R/synmat.R
In wsyn: Wavelet Approaches to Studies of Synchrony in Ecology and Other Fields

Documented in synmat

#' Synchrony matrices
#' 
#' Calculate synchrony matrices using a variety of methods
#'
#' @param dat A locations (rows) x time (columns) matrix of measurements
#' @param times The times at which measurements were made, spacing 1
#' @param method Method for synchrony calculation. See details.
#' @param tsrange A vector containing the min and max of the focal timescale range. Defaults 
#' to all timescales that are valid given choices for scale.min, scale.max.input, f0, sigma.

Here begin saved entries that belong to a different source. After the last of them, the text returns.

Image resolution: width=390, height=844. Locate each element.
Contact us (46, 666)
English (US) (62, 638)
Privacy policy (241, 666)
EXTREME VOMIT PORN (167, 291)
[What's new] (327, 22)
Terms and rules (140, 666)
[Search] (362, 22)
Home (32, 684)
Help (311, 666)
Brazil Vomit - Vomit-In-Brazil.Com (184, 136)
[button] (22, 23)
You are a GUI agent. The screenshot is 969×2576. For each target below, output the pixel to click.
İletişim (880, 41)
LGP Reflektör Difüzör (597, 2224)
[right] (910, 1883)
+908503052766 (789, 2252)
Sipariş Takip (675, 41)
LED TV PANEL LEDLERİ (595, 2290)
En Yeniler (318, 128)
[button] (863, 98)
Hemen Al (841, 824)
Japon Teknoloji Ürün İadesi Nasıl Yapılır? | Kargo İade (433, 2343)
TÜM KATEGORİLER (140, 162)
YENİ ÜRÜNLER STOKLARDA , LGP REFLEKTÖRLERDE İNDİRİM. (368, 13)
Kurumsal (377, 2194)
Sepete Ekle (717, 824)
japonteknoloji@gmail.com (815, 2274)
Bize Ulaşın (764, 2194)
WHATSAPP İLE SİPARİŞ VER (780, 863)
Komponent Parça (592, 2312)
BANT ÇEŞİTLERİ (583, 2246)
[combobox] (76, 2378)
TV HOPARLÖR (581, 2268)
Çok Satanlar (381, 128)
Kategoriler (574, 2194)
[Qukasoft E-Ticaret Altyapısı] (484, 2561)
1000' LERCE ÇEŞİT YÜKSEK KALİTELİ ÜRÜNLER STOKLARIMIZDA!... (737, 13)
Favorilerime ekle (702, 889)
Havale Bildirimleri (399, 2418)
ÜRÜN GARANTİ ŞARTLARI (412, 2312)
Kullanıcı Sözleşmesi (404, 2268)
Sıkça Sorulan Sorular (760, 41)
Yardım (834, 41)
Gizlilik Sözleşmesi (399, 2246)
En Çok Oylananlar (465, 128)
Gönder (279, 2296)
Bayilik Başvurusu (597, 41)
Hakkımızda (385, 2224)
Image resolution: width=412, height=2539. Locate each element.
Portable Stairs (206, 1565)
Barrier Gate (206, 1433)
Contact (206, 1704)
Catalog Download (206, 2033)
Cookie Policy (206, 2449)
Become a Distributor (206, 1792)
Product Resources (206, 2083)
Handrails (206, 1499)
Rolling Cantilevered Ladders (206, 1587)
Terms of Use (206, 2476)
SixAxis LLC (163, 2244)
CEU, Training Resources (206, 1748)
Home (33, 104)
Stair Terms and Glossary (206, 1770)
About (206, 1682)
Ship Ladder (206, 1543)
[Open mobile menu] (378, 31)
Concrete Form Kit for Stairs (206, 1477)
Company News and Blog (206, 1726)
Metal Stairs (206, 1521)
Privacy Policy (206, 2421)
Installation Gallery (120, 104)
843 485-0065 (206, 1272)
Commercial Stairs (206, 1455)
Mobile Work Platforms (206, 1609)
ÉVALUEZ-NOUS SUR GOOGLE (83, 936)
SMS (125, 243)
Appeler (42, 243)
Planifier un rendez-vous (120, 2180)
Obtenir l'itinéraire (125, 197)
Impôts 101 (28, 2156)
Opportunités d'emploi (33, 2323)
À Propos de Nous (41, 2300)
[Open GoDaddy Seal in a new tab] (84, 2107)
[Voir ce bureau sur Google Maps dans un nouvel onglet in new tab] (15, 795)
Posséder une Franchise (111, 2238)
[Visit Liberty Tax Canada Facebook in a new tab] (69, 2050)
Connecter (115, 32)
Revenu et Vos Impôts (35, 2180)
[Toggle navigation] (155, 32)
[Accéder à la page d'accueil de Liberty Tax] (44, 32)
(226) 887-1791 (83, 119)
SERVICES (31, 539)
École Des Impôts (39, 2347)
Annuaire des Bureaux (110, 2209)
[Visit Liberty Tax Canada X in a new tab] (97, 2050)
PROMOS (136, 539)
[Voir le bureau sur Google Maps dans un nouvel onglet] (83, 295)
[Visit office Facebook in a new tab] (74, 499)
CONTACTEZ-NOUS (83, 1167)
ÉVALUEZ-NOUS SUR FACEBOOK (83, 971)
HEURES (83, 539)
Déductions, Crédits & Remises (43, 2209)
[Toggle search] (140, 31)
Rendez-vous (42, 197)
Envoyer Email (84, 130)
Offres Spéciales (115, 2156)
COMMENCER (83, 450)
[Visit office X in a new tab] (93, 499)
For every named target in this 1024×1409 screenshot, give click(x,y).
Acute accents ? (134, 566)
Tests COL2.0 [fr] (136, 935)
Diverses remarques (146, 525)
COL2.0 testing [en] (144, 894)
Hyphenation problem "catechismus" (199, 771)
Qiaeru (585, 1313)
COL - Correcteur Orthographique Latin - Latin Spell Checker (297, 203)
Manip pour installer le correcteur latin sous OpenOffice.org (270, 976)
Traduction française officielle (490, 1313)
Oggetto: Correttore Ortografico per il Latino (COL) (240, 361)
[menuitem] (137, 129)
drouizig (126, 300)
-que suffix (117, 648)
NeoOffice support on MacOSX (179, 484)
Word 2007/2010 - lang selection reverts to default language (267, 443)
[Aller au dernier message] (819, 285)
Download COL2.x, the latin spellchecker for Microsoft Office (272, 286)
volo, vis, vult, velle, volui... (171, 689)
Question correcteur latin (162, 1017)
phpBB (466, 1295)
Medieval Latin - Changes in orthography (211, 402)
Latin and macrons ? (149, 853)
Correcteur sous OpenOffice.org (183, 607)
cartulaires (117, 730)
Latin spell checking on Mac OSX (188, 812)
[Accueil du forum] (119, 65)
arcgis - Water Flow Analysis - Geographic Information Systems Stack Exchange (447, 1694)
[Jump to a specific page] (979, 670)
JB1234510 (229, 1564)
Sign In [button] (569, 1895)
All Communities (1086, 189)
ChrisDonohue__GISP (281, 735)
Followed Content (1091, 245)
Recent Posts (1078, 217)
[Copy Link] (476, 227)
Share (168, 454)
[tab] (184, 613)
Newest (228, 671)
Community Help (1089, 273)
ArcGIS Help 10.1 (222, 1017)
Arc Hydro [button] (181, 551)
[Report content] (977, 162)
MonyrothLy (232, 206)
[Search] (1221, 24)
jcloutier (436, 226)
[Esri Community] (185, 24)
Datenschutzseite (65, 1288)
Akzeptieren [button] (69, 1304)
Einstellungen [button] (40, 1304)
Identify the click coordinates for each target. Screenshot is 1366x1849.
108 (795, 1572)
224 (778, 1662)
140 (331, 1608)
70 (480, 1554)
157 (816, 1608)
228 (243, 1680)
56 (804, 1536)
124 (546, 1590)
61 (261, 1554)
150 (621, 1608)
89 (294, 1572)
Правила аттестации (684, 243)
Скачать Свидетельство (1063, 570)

#' Only used for wavelet-based methods. 
#' @param nsurrogs Number of surrogates for significance test. Defaults to 1000. Only used
#' for surrogate-based methods. 
#' @param scale.min The smallest scale of fluctuation that will be examined. At least 2. Used 
#' only for wavelet-based methods.
#' @param scale.max.input The largest scale of fluctuation guaranteed to be examined. Only used 
#' for wavelet-based methods.
#' @param sigma The ratio of each time scale examined relative to the next timescale. Should be 
#' greater than 1. Only used for wavelet-based methods.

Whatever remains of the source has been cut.